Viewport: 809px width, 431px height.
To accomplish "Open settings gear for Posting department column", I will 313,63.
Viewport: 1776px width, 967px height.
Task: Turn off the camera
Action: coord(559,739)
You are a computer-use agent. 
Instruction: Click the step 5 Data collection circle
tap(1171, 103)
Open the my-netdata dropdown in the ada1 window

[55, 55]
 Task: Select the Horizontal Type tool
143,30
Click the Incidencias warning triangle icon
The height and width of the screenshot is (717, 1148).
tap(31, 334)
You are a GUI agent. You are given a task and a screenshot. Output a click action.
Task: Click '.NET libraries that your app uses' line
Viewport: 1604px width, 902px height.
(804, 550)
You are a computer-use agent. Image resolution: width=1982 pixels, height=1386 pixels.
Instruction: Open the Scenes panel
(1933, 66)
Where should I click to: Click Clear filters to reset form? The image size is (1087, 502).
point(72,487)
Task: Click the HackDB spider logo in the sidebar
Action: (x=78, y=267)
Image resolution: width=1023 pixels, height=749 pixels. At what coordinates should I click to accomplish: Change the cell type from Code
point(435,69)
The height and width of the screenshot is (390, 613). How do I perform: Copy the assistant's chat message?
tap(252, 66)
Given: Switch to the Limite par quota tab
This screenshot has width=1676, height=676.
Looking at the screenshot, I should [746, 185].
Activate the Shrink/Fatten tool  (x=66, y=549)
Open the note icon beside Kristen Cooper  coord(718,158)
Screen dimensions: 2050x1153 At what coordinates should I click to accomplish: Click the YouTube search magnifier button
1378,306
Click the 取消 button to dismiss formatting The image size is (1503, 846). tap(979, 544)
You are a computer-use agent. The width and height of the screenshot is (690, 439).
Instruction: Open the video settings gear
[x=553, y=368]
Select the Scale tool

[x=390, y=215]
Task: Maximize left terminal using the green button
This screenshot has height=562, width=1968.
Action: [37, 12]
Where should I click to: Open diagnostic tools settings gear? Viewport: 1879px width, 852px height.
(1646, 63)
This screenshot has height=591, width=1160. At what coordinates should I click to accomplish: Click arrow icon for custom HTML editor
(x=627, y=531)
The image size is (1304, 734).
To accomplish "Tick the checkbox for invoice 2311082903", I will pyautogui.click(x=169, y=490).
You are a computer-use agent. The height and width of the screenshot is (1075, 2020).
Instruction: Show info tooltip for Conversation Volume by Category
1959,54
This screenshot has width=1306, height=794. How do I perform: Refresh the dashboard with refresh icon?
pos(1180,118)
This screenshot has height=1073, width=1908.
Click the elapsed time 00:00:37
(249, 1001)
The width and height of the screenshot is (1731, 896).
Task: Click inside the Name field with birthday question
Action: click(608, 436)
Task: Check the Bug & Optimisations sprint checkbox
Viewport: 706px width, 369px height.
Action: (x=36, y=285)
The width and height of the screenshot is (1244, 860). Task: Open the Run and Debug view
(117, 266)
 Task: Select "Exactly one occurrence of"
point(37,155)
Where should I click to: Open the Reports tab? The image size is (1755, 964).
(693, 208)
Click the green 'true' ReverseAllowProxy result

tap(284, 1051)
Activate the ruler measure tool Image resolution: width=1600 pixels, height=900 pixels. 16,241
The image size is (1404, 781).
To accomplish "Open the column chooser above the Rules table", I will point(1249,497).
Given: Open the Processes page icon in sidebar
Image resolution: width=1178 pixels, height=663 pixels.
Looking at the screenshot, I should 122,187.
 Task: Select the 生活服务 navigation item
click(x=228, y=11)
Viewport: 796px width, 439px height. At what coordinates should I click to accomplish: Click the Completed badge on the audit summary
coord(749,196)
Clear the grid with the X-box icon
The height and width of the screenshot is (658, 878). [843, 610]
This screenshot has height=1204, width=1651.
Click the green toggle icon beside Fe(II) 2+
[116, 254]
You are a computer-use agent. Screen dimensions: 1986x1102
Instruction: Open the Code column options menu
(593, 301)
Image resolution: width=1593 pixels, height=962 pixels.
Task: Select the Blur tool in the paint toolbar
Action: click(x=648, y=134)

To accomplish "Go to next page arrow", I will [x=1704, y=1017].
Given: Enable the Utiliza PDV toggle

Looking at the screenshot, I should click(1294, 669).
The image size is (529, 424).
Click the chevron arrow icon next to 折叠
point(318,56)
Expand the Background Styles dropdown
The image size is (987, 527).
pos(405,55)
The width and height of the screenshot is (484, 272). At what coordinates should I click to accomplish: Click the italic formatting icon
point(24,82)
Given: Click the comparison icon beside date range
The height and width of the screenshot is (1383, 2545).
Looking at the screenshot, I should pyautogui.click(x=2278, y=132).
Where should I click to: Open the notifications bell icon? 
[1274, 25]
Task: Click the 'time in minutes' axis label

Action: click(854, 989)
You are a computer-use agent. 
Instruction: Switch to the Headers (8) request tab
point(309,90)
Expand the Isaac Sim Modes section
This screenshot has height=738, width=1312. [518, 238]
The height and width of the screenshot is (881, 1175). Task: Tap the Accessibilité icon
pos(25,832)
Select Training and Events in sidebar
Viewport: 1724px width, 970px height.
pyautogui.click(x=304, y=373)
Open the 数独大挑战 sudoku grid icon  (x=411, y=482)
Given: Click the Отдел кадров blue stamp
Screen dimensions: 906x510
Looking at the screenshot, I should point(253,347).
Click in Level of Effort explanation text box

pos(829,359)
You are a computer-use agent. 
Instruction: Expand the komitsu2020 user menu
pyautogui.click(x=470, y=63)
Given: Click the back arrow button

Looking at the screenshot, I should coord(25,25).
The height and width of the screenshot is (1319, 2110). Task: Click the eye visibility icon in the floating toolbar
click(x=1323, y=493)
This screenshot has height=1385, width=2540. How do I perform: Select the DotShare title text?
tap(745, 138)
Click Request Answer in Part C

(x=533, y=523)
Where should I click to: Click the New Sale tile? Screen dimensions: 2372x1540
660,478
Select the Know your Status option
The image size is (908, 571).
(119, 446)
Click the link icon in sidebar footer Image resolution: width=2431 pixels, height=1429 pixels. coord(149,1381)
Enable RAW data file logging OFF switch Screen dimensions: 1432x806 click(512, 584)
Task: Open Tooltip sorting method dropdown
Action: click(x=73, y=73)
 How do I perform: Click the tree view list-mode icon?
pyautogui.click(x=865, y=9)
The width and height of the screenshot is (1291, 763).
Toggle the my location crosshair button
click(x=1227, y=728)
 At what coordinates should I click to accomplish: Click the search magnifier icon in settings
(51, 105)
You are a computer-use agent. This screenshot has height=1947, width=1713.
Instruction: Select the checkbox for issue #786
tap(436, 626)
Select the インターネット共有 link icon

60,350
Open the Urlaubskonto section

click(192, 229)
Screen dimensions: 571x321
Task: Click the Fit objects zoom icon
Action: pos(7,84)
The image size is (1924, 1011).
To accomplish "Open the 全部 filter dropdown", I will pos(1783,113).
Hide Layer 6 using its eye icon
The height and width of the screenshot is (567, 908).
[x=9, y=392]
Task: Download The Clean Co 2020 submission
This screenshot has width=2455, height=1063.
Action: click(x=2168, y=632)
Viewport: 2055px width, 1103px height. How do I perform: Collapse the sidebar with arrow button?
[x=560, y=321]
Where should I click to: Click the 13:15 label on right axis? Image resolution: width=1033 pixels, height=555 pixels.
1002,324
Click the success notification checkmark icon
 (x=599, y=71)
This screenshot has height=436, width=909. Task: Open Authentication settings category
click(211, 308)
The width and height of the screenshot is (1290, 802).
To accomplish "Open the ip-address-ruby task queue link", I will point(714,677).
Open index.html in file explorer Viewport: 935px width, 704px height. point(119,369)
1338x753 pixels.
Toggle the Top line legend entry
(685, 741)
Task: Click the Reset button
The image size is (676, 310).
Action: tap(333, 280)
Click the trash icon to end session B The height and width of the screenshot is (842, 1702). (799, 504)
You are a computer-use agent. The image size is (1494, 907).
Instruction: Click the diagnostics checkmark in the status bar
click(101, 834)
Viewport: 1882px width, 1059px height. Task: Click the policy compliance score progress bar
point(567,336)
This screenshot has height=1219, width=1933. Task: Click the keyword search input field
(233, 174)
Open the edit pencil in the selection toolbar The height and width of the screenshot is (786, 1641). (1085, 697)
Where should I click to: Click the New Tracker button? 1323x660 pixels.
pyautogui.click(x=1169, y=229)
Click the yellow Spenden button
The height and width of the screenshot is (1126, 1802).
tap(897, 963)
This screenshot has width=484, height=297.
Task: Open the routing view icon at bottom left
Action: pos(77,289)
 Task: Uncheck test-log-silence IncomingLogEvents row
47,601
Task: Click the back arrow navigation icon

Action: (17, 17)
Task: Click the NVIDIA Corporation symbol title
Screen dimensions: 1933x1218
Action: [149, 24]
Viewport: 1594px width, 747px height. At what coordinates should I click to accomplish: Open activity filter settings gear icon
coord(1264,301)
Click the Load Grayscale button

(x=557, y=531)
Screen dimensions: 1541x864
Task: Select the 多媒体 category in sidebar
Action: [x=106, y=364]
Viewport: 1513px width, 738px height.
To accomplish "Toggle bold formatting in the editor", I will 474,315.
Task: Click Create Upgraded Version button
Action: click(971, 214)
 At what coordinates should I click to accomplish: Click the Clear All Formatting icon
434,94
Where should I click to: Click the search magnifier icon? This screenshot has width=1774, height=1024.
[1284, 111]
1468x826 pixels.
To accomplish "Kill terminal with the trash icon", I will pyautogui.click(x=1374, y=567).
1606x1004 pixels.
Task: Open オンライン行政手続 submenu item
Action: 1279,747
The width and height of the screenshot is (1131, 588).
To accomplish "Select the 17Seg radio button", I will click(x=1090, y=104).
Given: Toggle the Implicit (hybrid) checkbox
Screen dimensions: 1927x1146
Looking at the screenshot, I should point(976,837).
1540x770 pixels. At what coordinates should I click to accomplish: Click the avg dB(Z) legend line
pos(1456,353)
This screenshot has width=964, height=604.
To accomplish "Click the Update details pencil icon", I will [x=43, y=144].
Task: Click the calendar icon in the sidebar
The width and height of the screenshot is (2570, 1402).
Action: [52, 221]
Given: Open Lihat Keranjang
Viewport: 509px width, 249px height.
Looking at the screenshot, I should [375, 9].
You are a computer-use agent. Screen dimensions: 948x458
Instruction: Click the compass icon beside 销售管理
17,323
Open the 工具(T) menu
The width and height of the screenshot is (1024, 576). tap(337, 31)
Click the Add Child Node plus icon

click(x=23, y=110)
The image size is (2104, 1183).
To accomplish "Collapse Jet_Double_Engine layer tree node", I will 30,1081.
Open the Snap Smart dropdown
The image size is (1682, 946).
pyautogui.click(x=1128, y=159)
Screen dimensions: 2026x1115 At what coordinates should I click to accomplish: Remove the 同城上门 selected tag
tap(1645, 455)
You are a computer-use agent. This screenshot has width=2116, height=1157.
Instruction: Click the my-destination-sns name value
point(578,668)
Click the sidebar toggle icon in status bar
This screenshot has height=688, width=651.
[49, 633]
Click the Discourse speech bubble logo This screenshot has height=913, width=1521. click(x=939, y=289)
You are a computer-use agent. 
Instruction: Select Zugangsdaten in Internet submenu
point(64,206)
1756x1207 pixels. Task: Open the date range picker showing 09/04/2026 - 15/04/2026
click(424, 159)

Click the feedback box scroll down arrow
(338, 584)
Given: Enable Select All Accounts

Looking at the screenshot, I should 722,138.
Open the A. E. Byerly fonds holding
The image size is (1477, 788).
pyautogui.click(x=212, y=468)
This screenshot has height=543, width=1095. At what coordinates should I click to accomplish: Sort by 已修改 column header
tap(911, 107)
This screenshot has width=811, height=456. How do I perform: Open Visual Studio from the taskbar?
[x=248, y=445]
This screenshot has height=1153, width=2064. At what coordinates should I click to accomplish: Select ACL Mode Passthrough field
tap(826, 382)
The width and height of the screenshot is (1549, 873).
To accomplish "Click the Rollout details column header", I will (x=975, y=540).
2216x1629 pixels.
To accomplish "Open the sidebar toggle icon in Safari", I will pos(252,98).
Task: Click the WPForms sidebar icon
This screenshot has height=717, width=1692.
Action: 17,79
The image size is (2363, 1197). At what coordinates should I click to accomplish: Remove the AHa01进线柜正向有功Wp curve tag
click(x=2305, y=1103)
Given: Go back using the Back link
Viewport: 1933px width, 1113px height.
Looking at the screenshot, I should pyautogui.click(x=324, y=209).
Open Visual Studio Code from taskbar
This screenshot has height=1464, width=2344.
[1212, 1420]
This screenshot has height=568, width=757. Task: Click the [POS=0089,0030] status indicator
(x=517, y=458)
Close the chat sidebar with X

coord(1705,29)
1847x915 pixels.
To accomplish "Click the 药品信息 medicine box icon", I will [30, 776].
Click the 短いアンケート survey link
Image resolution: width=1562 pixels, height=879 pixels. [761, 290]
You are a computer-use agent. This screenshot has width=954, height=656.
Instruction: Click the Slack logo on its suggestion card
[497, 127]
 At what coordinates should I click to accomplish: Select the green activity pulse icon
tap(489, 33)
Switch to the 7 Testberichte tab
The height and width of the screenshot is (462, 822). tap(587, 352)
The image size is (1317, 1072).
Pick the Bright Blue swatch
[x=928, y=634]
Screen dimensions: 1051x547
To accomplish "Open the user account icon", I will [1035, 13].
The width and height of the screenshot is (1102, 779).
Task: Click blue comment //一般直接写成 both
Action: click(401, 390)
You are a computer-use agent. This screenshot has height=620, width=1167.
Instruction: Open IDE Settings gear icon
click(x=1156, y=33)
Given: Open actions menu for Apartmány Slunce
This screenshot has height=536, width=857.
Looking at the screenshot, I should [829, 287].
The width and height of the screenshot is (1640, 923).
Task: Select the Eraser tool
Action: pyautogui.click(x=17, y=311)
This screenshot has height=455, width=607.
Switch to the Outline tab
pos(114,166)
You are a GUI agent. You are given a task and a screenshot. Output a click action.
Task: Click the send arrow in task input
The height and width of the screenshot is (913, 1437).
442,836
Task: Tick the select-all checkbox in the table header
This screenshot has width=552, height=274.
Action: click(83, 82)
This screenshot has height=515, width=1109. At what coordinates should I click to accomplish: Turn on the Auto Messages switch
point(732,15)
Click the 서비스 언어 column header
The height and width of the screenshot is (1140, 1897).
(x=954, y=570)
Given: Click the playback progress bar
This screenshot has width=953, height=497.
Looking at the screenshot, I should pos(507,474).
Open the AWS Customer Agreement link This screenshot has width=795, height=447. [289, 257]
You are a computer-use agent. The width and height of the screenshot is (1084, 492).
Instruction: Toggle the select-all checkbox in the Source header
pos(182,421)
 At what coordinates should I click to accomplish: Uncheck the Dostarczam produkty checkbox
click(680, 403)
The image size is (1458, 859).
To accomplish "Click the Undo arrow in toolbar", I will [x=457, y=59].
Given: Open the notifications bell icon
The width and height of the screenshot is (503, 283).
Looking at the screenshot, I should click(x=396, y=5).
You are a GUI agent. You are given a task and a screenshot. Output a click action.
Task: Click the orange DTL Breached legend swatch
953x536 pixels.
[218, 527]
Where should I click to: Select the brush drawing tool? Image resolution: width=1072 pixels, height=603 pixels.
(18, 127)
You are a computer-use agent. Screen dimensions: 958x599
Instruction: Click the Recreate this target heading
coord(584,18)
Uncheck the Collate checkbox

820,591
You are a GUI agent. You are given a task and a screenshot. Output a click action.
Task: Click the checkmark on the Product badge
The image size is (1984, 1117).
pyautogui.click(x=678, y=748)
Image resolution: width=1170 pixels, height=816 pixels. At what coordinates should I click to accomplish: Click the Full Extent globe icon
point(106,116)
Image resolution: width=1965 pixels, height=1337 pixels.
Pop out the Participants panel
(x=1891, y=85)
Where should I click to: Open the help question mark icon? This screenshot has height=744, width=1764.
-------
Instructions for the task:
Within the listing above, give again exactly every line from the line with "Instruction: Click the Slack" through the line with "has height=620, width=1167.", both included, and no other line.

Response area:
Instruction: Click the Slack logo on its suggestion card
[497, 127]
 At what coordinates should I click to accomplish: Select the green activity pulse icon
tap(489, 33)
Switch to the 7 Testberichte tab
The height and width of the screenshot is (462, 822). tap(587, 352)
The image size is (1317, 1072).
Pick the Bright Blue swatch
[x=928, y=634]
Screen dimensions: 1051x547
To accomplish "Open the user account icon", I will [1035, 13].
The width and height of the screenshot is (1102, 779).
Task: Click blue comment //一般直接写成 both
Action: click(401, 390)
You are a computer-use agent. This screenshot has height=620, width=1167.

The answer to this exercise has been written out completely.